Konferencję zorganizowali śledczy z Naczelnej Prokuratury Wojskowej.
Rejestrator ATM-QAR, który zawiera kluczowe informacje na temat lotu maszyny, trafił do polski tuż po katastrofie, w kwietniu 2010 r. Jednak jego zbadanie zlecono dopiero pół roku później. Producent urządzenia dostarczył prokuratorom ekspertyzę w lipcu - wynika z wypowiedzi szefa NPW generała Krzysztofa Parulskiego.
Ogólne wnioski płynące z przygotowanej dla polskiego śledztwa ekspertyzy przedstawił szef Wojskowej Prokuratury Okręgowej w Warszawie płk Ireneusz Szeląg. Jej główne ustalenie to stwierdzenie, że system rejestratorów parametrów lotu (na pokładzie były takie trzy, a firma ATM dokonała zestawienia zapisów wszystkich trzech rejestratorów) nie odnotował niesprawności któregokolwiek z urządzeń na pokładzie.

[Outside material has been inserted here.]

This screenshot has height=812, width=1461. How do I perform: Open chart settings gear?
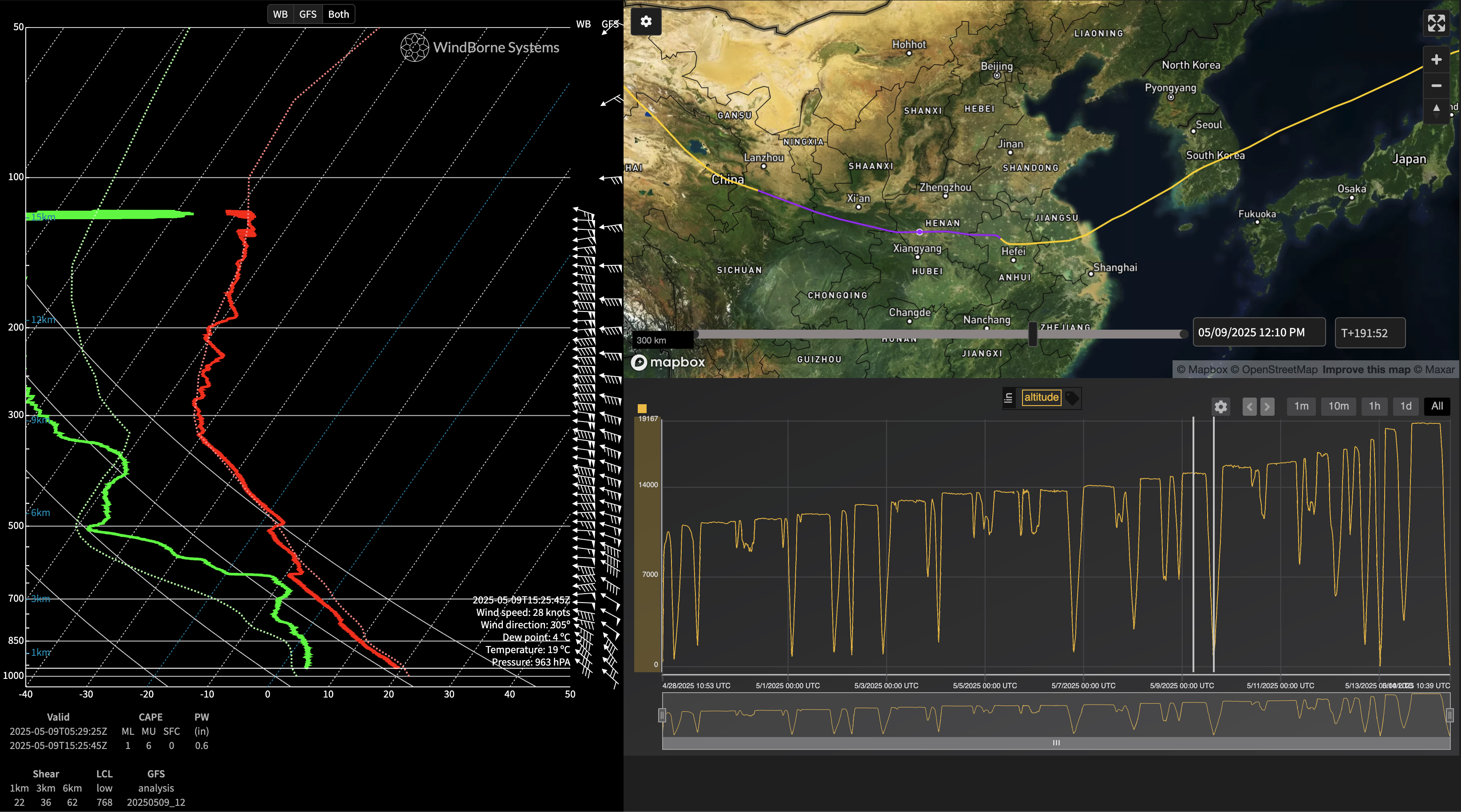pyautogui.click(x=1220, y=406)
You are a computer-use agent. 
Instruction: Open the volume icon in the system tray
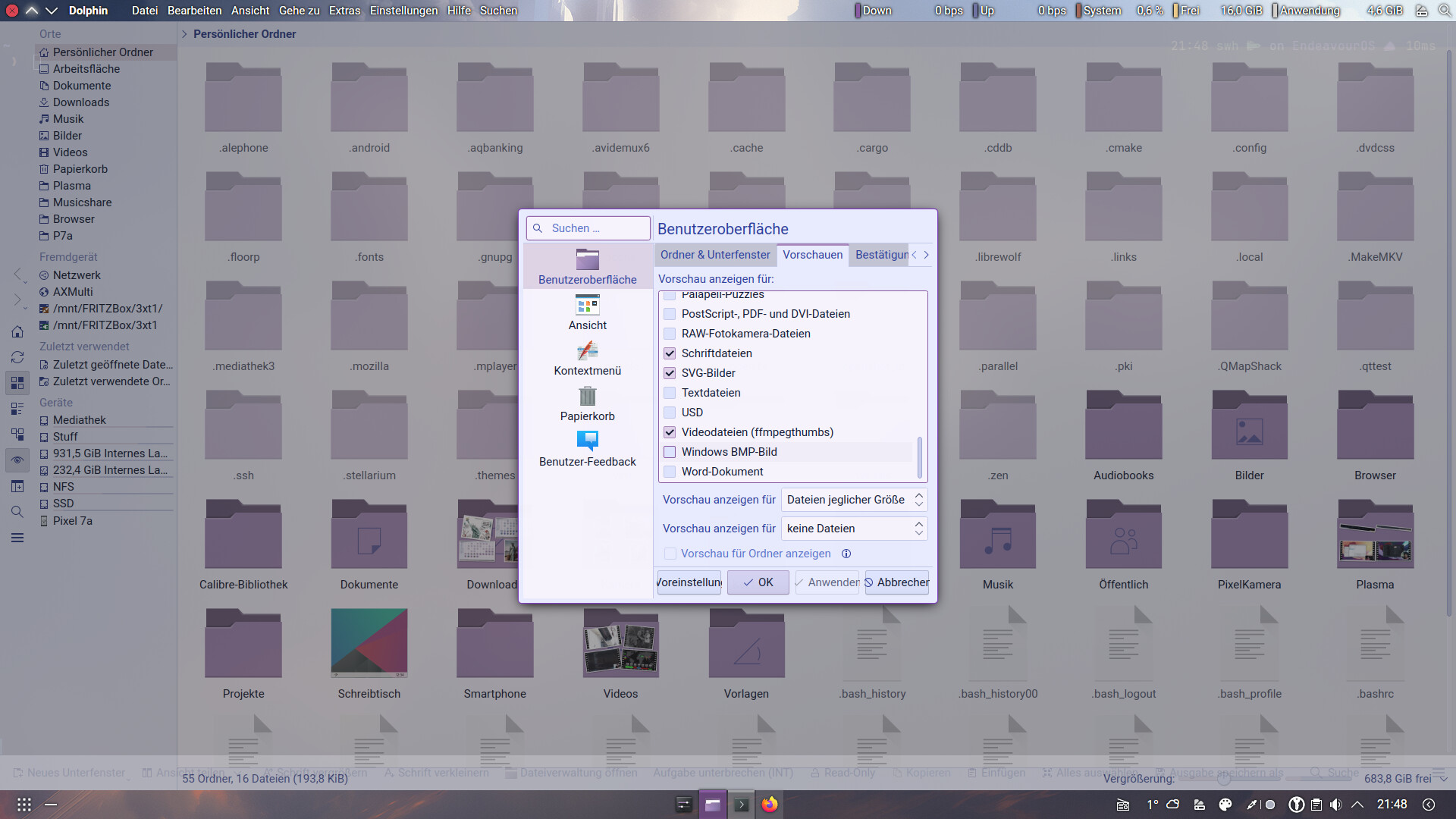[x=1335, y=805]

Piloci sami próbowali poderwać maszynę?
Dodał, że określono również precyzyjny czas katastrofy. Określono go na godzinę 8:41.0,4 sekundy czasu polskiego, biorąc pod uwagę opóźnienia rejestratorów względem czasu astronomicznego. Samolot uderzył skrzydłem w drzewo o 8:40.59.
- Rejestrator nie wykazał, aby system odejścia w ostatnich sekundach lotu Tu-154M był aktywny - poinformował płk Szeląg. Dodał, że rejestrator zapisuje inicjację całego systemu, a nie tylko naciśnięcie przycisku odejścia.